Records —
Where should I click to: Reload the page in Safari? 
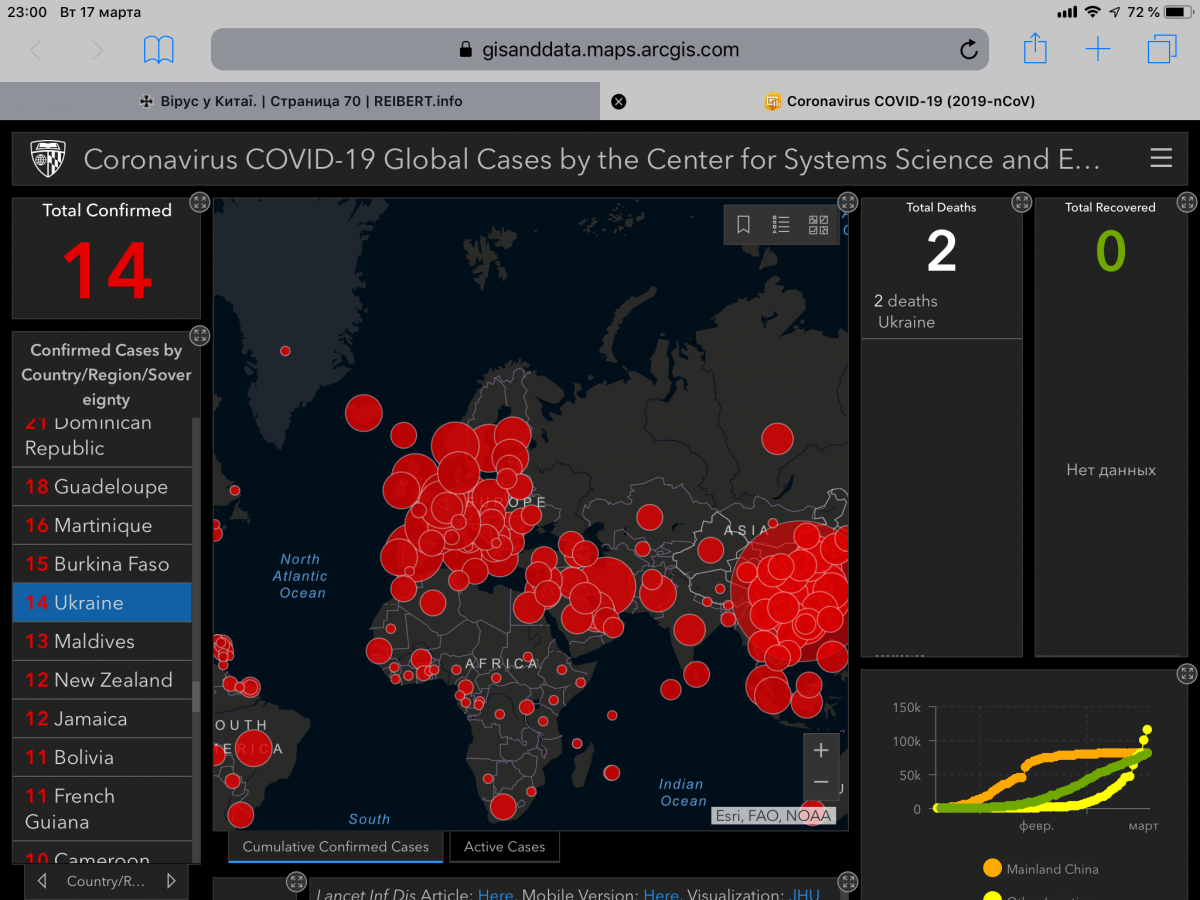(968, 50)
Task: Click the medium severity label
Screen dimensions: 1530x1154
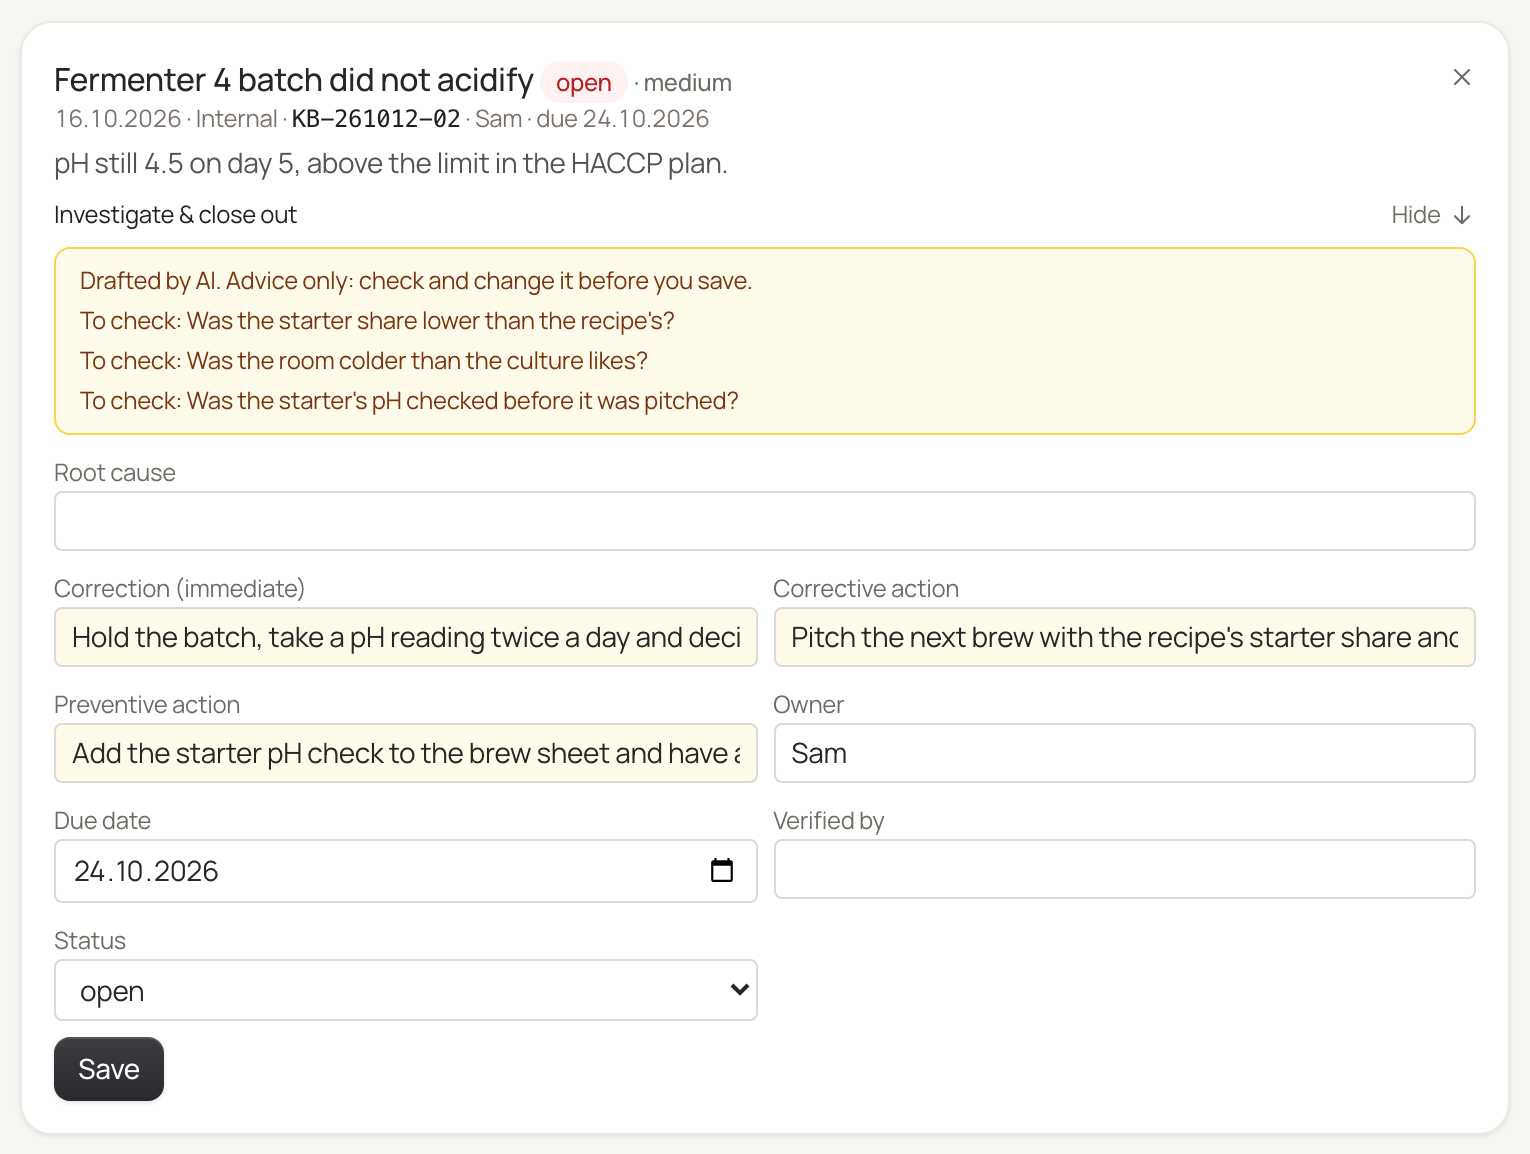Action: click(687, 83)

Work task —
Copy the whole listing above word for word but do not carry over the pictures.

Exercise result —
Where should I click to: Reload the page in Safari? 
(968, 50)
Task: Click the medium severity label
Screen dimensions: 1530x1154
Action: click(687, 83)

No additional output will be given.